For a sequence of natural language tokens, deep contextualized models compute a sequence of context-sensitive embeddings for each token. Many state-of-the-art natural language processing models are built upon stacked layers of a neural module called the Transformer (Vaswani et al. 2017), such as BERT (Devlin et al. 2018), GPT-2 (Radford et al. 2019), RoBERTa (Liu et al. 2019), and BART (Lewis et al. 2020). These large neural network models are often pre-trained on predicting missing tokens given contextual information within a sentence. The models are then fine-tuned on learning examples of a series of downstream tasks including language generation tasks such as summarization, and natural language understanding tasks such as recognizing textual entailment. A common issue of most current transformer-based models is that many of their successful applications tend to rely on extensive fine-tuning on adopted benchmarks with (sometimes hundreds of) thousands of examples. For tasks where large-scale annotations of learning examples are infeasible, or where the target linguistic data are severely under-represented in standard pre-training resources, transformer models often yield much worse performance (Croce, Castellucci, and Basili 2020).

In our work, we consider a BERT-based language generation model as a competitive baseline, and we demonstrate that this pre-trained language model is insufficient to capture the flexibility of noun-to-verb conversions, particularly when ground-truth paraphrases for a denominal utterance are highly uncertain.
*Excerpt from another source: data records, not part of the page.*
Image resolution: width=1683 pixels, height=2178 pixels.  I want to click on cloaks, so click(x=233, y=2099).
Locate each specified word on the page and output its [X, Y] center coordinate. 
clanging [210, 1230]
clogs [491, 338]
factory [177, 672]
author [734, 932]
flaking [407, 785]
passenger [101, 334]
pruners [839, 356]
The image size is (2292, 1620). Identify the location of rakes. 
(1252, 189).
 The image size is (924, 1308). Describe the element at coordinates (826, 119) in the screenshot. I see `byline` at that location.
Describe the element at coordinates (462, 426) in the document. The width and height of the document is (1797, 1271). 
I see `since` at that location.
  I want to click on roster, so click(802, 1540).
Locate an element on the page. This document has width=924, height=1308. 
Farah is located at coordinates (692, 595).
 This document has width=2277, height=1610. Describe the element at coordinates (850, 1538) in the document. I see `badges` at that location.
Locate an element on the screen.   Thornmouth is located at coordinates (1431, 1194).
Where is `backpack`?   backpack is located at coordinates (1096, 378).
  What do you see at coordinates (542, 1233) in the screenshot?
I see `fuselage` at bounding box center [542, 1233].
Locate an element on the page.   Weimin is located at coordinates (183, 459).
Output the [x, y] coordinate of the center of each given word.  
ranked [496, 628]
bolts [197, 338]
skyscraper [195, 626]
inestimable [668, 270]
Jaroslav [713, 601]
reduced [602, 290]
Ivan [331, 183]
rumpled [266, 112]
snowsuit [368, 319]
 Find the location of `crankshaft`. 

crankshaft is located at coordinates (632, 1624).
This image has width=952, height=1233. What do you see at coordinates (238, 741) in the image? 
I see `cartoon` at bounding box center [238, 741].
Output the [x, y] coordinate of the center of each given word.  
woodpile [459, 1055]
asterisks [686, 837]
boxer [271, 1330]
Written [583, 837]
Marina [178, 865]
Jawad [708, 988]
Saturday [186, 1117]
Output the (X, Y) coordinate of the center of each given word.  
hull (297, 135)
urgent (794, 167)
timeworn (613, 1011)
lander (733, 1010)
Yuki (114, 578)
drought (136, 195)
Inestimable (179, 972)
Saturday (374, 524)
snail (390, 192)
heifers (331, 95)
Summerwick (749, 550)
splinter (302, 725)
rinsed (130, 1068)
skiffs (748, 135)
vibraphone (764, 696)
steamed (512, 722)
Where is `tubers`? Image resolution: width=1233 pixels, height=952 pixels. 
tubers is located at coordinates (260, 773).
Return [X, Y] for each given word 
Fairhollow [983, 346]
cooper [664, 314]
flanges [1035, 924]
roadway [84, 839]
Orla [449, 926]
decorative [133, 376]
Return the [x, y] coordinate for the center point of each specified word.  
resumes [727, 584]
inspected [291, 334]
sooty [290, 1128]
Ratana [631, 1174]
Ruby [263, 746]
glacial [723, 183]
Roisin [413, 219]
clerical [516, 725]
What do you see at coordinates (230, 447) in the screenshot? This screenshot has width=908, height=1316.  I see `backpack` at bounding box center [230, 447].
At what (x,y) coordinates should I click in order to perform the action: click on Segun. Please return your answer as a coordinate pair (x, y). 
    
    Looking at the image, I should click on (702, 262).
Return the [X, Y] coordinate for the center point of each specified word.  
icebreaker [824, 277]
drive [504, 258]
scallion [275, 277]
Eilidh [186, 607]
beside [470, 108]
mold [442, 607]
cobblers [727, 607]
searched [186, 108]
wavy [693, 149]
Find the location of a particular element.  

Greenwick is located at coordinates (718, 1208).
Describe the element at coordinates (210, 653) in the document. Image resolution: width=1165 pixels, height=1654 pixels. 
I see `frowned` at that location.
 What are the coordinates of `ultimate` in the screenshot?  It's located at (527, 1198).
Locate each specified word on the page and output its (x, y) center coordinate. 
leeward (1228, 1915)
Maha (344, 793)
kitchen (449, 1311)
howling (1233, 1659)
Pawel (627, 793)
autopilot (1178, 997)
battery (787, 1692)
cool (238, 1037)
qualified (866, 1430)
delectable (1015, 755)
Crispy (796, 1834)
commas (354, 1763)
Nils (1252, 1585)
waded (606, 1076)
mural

We formalize noun-to-verb conversion as a dual problem of comprehension and production and formulate this problem under a frame semantics perspective. We present three incremental probabilistic models under differing assumptions about the computational mechanisms of noun-to-verb conversion.

3.1 Noun-to-verb Conversion as Probabilistic Inference

We consider noun-to-verb conversion as communication between a listener and a speaker over an utterance that includes a novel denominal verb usage. Our framework focuses on modeling the knowledge and dynamics that enable (1) a listener module to properly interpret the meaning of a novel denominal verb usage (or zero-shot inference) by paraphrasing, and (2) a speaker module to produce a novel denominal usage given an interpretation.

Figure 3 illustrates our framework. Here the speaker generates an utterance U = (D,C) that consists of an innovative usage of denominal verb D (e.g., porch) and its contextC. As an initial step, we consider the simple case where C is a single word that serves as the direct object of D (e.g., newspaper as the context for porch).

Figure 3

An illustration of the Noun2Verb framework. The speaker produces an utterance of a denominal verb usage from its production likelihood ps. The listener interprets the meaning of the utterance by paraphrasing via its comprehension likelihood pl. U = (D,C) is the denominal utterance, where D is the target denominal verb, and C its object context; M is the meaning of U, where V is the paraphrased verb, R is the semantic relation, and E denotes a set of latent frame elements.

Figure 3

An illustration of the Noun2Verb framework. The speaker produces an utterance of a denominal verb usage from its production likelihood ps. The listener interprets the meaning of the utterance by paraphrasing via its comprehension likelihood pl. U = (D,C) is the denominal utterance, where D is the target denominal verb, and C its object context; M is the meaning of U, where V is the paraphrased verb, R is the semantic relation, and E denotes a set of latent frame elements.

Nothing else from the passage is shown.